44. The method of any one of claims 1 to 42, wherein the subject is administered a dose of 25 mg/m2 and subsequently administered a reduced dose of 17 mg/m2.
45. The method of any one of claims 1 to 42, wherein the subject is administered a dose of 25 mg/m2 and subsequently administered a reduced dose of 15 mg/m2.
46. The method of any one of claims 1 to 42, wherein the subject is administered a dose of 15 mg/m2 and subsequently administered a reduced dose of 8 mg/m2 to 10 mg/m2.
47. The method of any one of claims 1 to 46, wherein the FRA-expressing cancer is selected from: gastric cancer, ovarian cancer, serous ovarian cancer, serous high-grade ovarian cancer, clear cell ovarian cancer, platinum resistant ovarian cancer, lung cancer, non-small cell lung cancer, metastatic non-small cell lung cancer, lung carcinoid, colorectal cancer, breast cancer, triple negative breast cancer, hormone receptor (HR)-positive and HER2-low breast cancer, endometrial cancer, serous endometrial carcinoma, peritoneal cancer, primary peritoneal cancer, fallopian tube cancer, pancreatic cancer, kidney cancer, renal cell cancer, cervical cancer, esophageal cancer, and osteosarcoma.
48. The method of claim 47, wherein the FRA-expressing cancer is ovarian cancer.
49. The method of claim 48, wherein the ovarian cancer is platinum resistant ovarian cancer (PROC).
50. The method of claim 49, wherein the PROC is a serous ovarian cancer.
51. The method of claim 50, wherein the serous ovarian cancer is a high-grade serous ovarian cancer.
52. The method of claim 47, wherein the FRA-expressing cancer is platinum resistant primary peritoneal cancer.
53. The method of claim 47, wherein the FRA-expressing cancer is platinum resistant fallopian tube cancer.
54. The method of claim 47, wherein the FRA-expressing cancer is breast cancer.
55. The method of claim 54, wherein the breast cancer is triple negative breast cancer (TNBC).
56. The method of claim 47, wherein the FRA-expressing cancer is non-small cell lung cancer (NSCLC).
57. The method of claim 47, wherein the FRA-expressing cancer is endometrial cancer (EC).
58. The method of any one of claims 47 to 57, wherein the FRA-expressing cancer is a metastatic cancer.
59. The method of claim 58, wherein the metastatic cancer has no genomic alteration.
60. The method of claim 58, wherein the metastatic cancer has at least one known genomic alteration in at least one of any of the following genes: EGFR, ALK, PI3K, AKT, mTOR, RET, MET, BRAF, NTRK, ROS1, and any gene involved in the RAS-MAPK pathway.
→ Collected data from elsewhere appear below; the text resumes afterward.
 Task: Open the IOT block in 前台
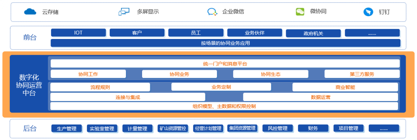78,33

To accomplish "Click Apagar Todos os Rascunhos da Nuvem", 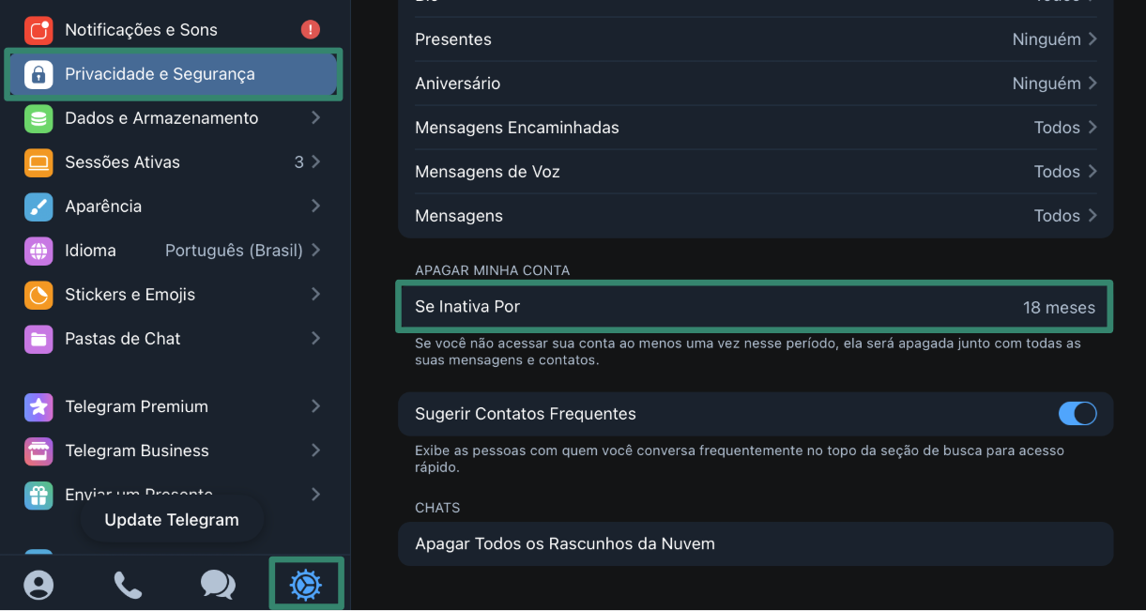I will click(x=565, y=543).
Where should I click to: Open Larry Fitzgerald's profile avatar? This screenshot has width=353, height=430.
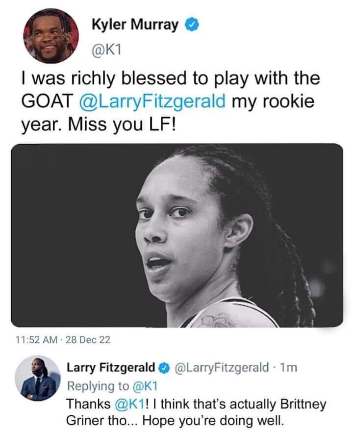[x=37, y=378]
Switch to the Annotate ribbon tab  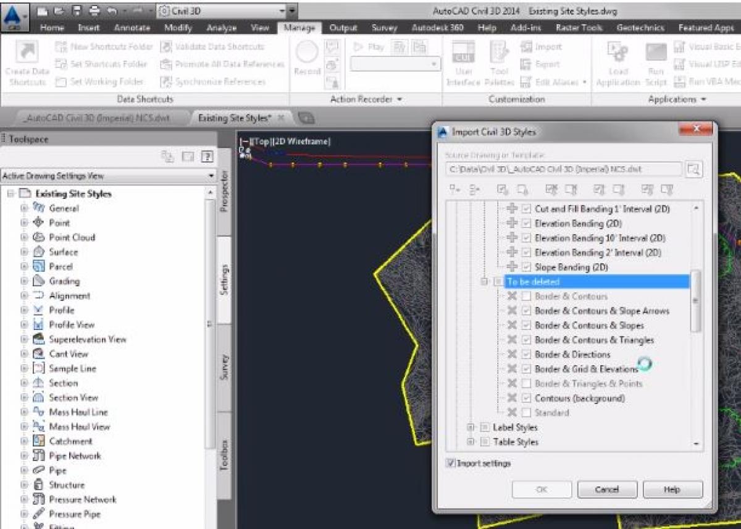pos(130,28)
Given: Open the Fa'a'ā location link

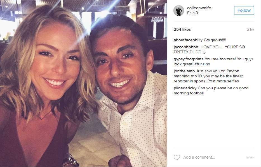Looking at the screenshot, I should tap(192, 13).
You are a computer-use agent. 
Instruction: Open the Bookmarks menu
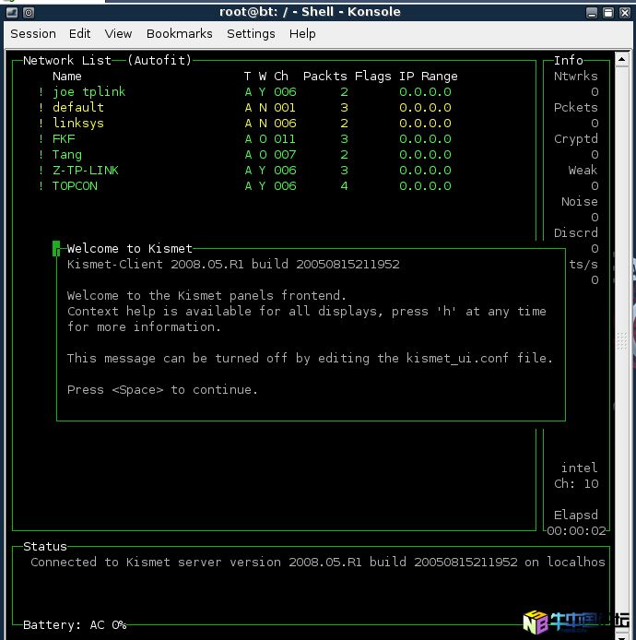[x=179, y=33]
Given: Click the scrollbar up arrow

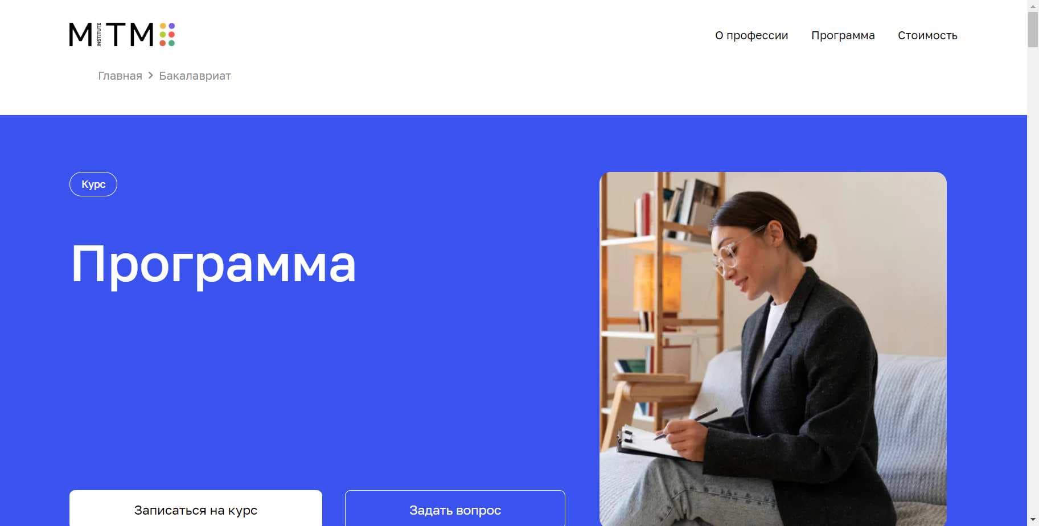Looking at the screenshot, I should [x=1033, y=5].
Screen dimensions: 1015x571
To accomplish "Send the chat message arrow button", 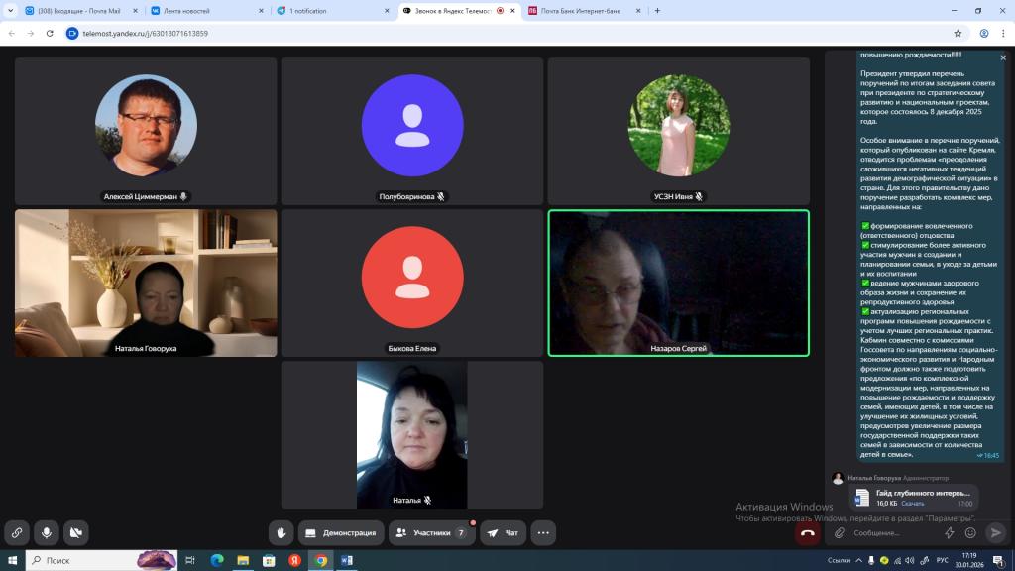I will click(x=996, y=532).
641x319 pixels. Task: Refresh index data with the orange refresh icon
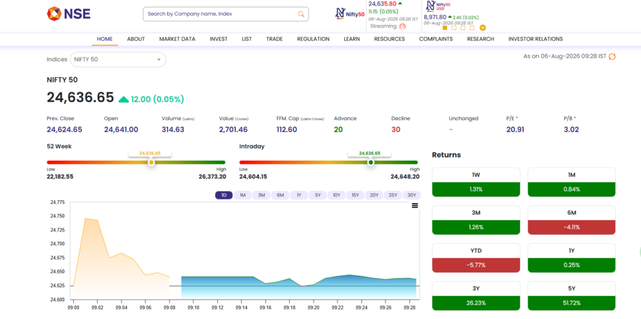pyautogui.click(x=612, y=56)
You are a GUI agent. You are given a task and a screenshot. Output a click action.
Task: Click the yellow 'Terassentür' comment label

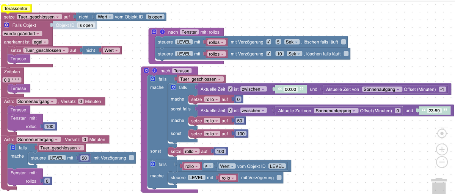(16, 8)
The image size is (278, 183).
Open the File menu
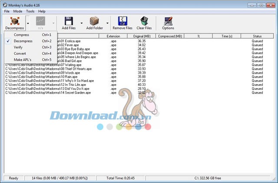click(7, 11)
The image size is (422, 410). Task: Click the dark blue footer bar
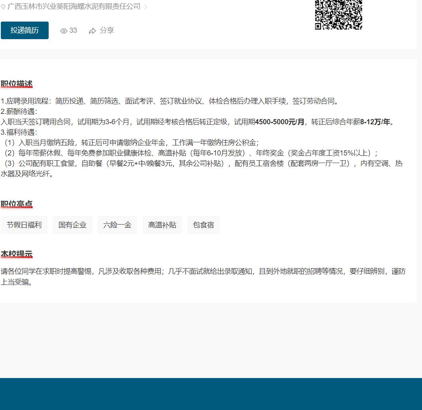point(211,394)
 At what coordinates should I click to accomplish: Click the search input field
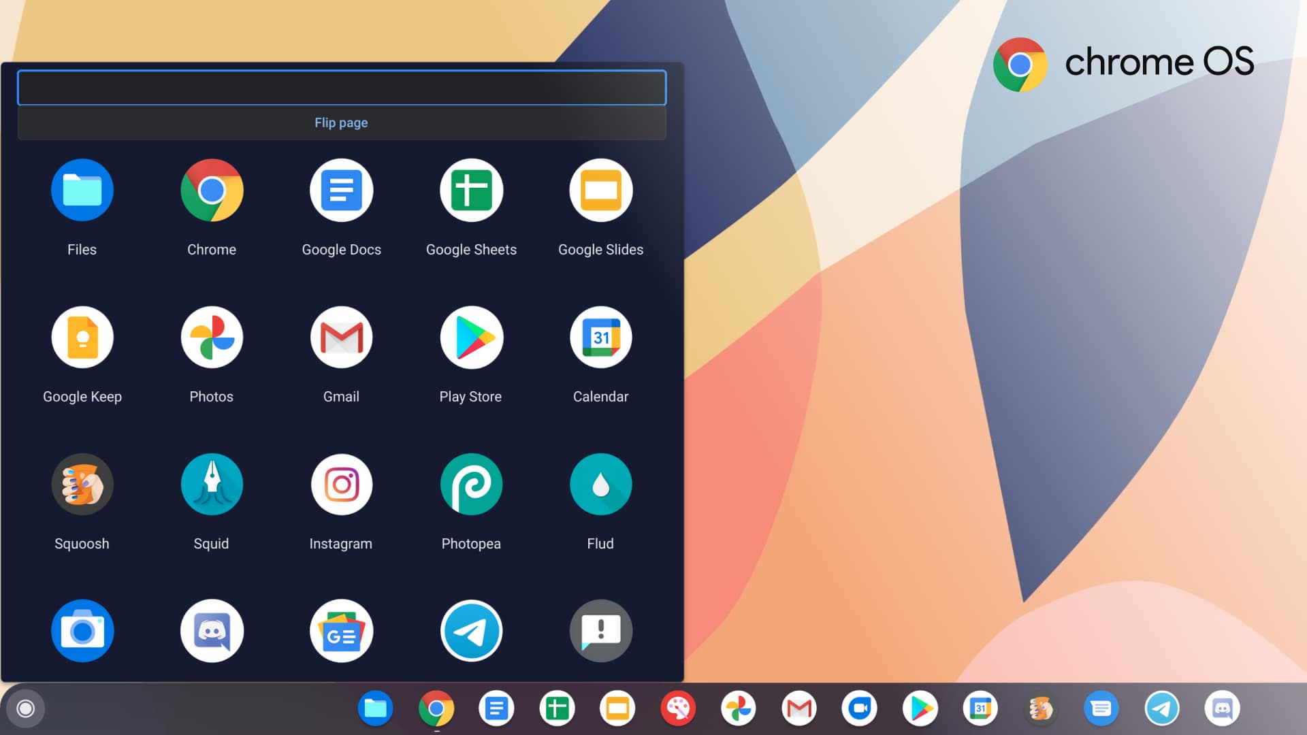point(340,86)
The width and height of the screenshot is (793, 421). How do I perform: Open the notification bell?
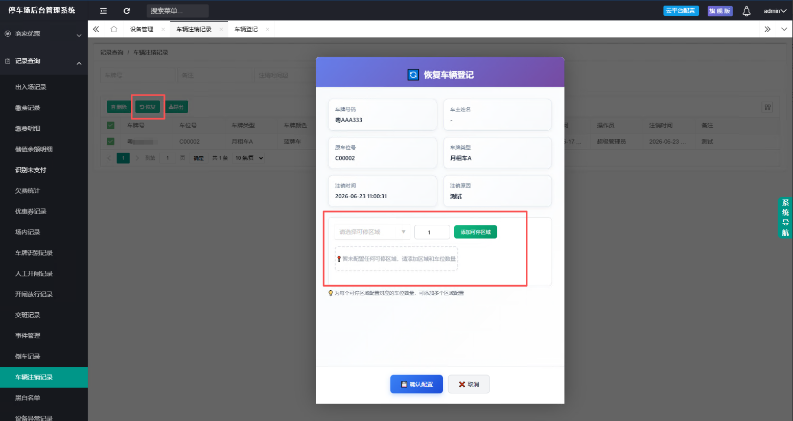747,11
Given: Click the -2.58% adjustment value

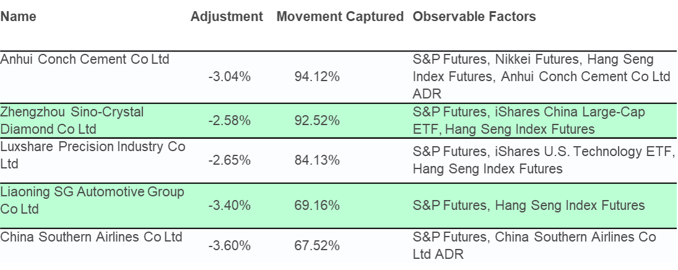Looking at the screenshot, I should 229,121.
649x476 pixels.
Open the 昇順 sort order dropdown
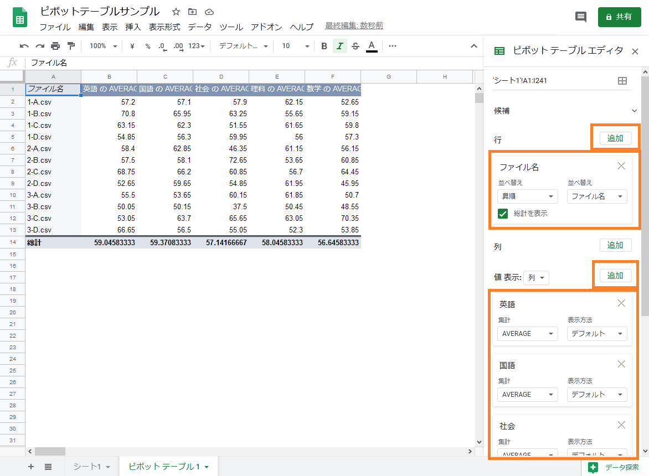[527, 196]
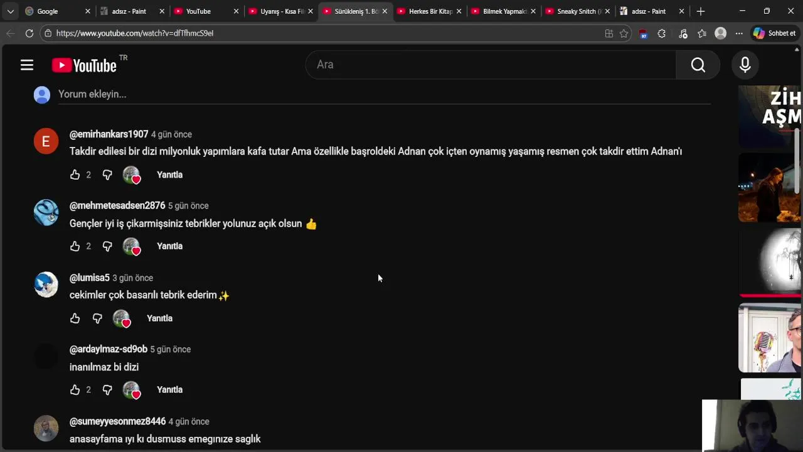Dislike the comment by @ardaylmaz-sd9ob

pyautogui.click(x=107, y=390)
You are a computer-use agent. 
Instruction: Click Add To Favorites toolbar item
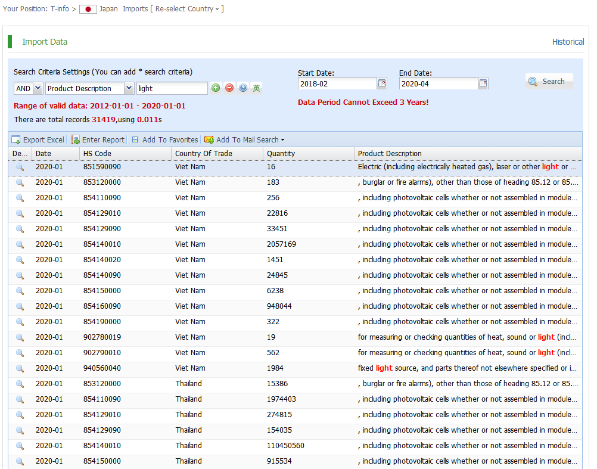(164, 139)
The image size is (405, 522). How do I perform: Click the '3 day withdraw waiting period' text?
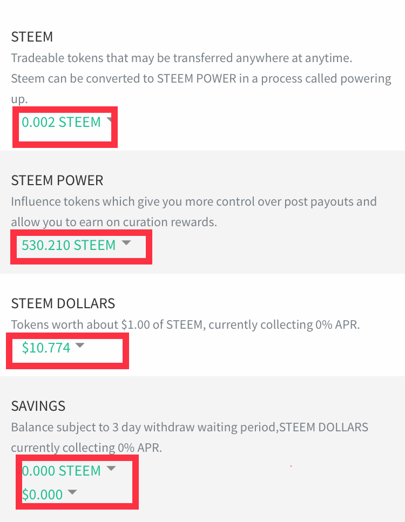pos(194,427)
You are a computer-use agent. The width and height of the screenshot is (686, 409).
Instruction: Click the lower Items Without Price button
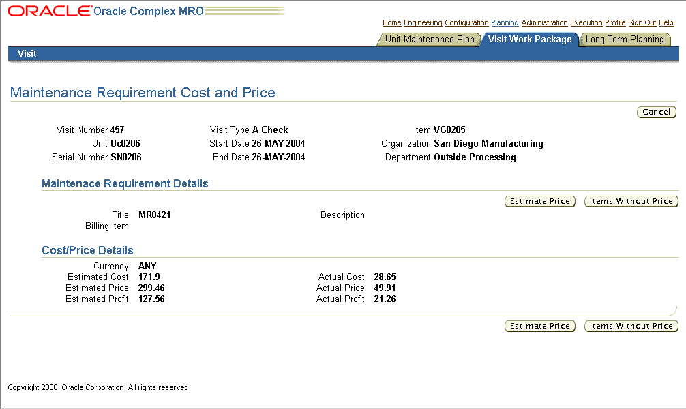(631, 326)
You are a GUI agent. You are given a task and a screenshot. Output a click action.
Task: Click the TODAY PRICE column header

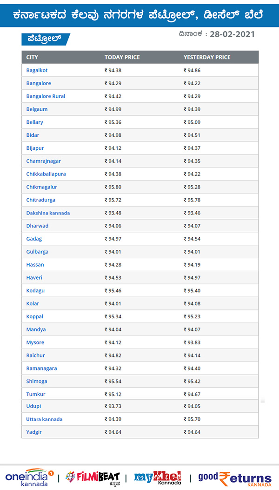[122, 58]
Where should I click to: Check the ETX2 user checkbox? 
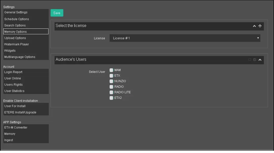tap(111, 98)
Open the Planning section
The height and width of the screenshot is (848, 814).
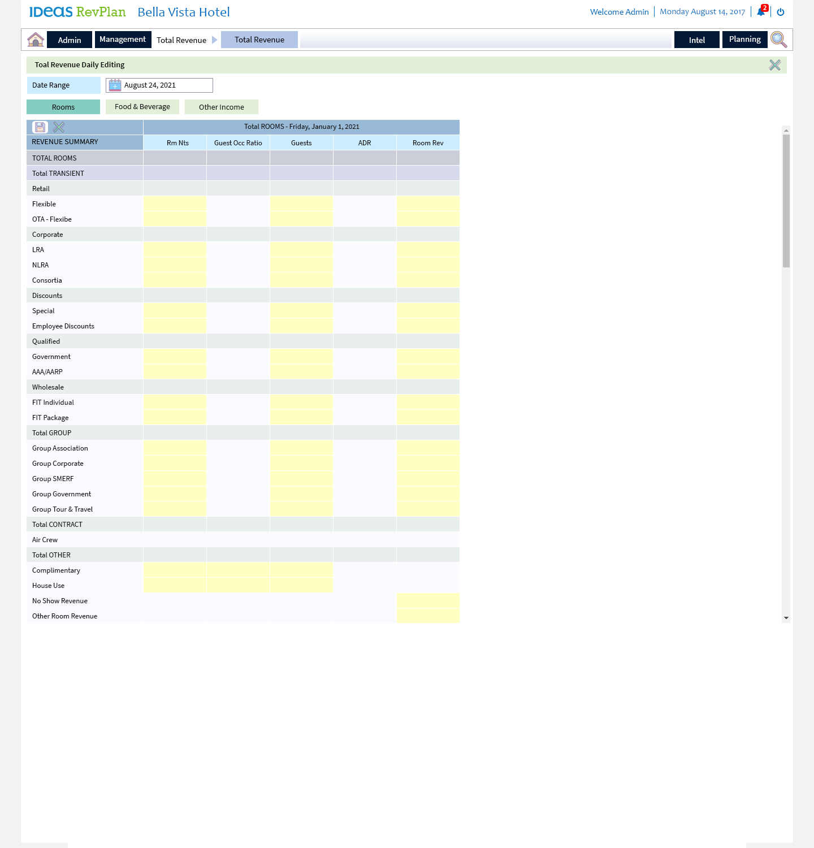click(744, 40)
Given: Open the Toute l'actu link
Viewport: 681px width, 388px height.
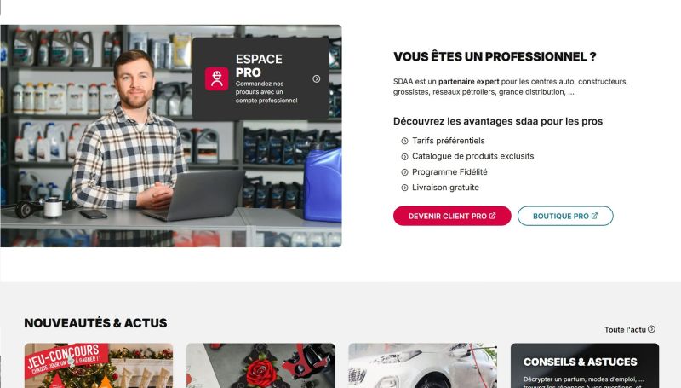Looking at the screenshot, I should click(629, 330).
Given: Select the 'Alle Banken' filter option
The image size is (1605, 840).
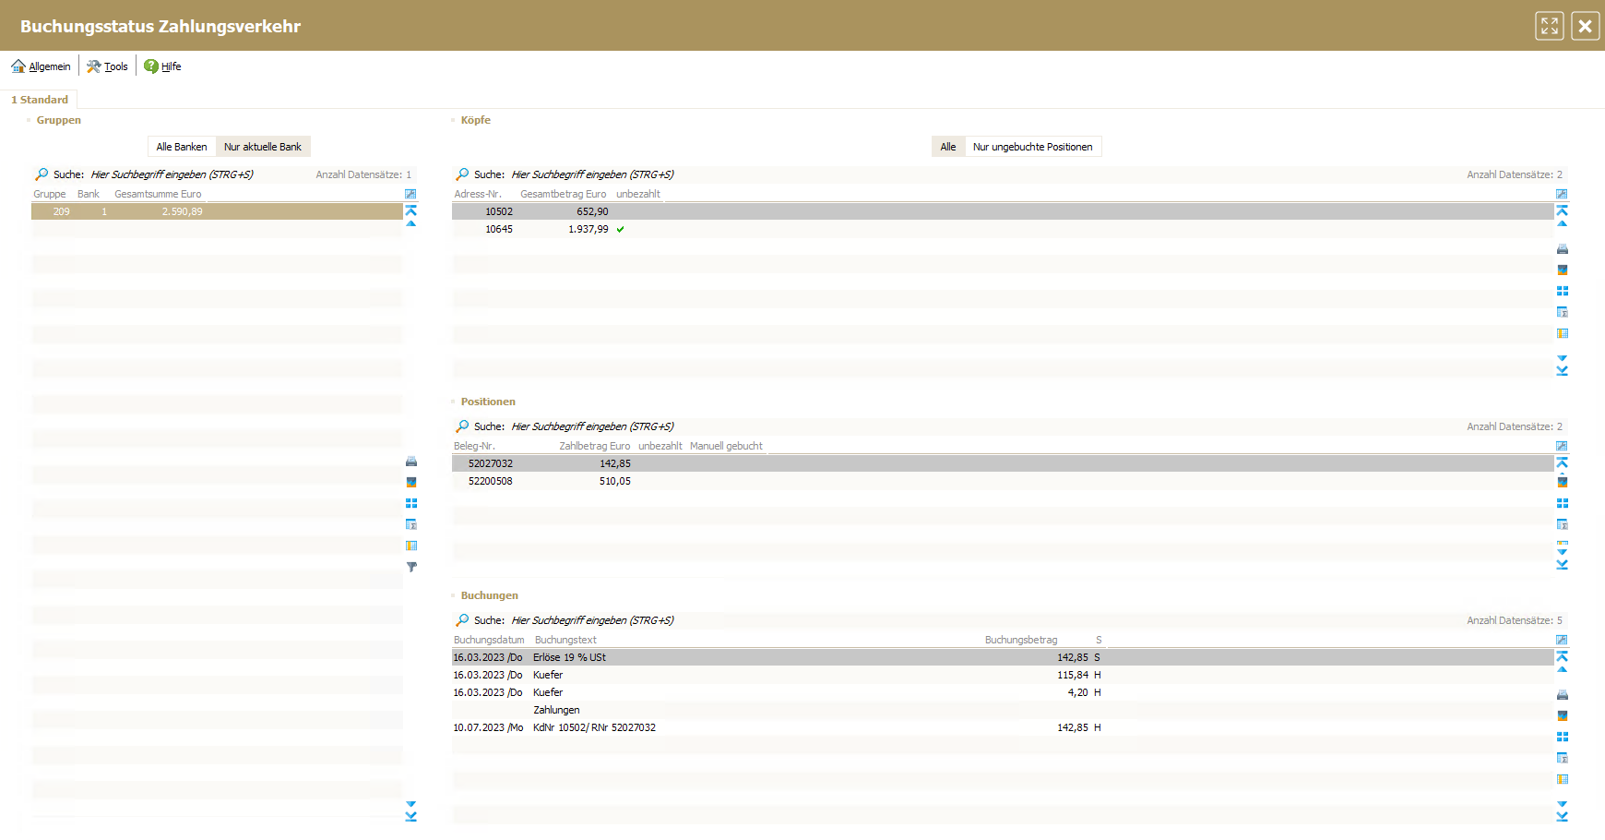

61. The method of any one of claims 58 to 60, wherein the metastatic cancer is a non-small cell lung cancer.
62. The method of any one of claims 47 to 61, wherein the FRA-expressing cancer is a refractory cancer.
63. The method of claim 62, wherein the refractory cancer is non-responsive to a targeted treatment.
64. The method of claim 63, wherein the targeted treatment is a targeted treatment against any one of the following genes or variants thereof: EGFR, ALK, BRAF, RET, MET, NTRK, and ROS1.
65. The method of claim 62, wherein the refractory cancer is non-responsive to a platinum- based treatment and an immunotherapy-based treatment, wherein the treatments are administered concurrently or sequentially.
66. The method of claim 65, wherein the platinum-based treatment is a platinum-doublet chemotherapy, and wherein the immunotherapy-based treatment is a PD-1 inhibitor or a PD-L1 inhibitor.
67. The method of any one of claims 1 to 66, wherein the subject at the start of treatment does not have one or more of: interstitial lung disease (ILD) and/or pneumonitis, a history of ILD and/or pneumonitis, a lung-specific clinically significant illness, pleural effusion, pericardial effusion, prior pneumonectomy, a history of chest radiotherapy within the past 2 years, autoimmune disorder with pulmonary involvement, connective tissue disorder with pulmonary involvement, or inflammatory disorder with pulmonary involvement.
68. The method of any one of claims 1 to 66, wherein the subject does not have one or more of: a history of more than three prior therapies for the FRA-expressing cancer, a high neutrophil-to-lymphocyte ratio, or a serum albumin level at the start of treatment of less than 3 g/dL.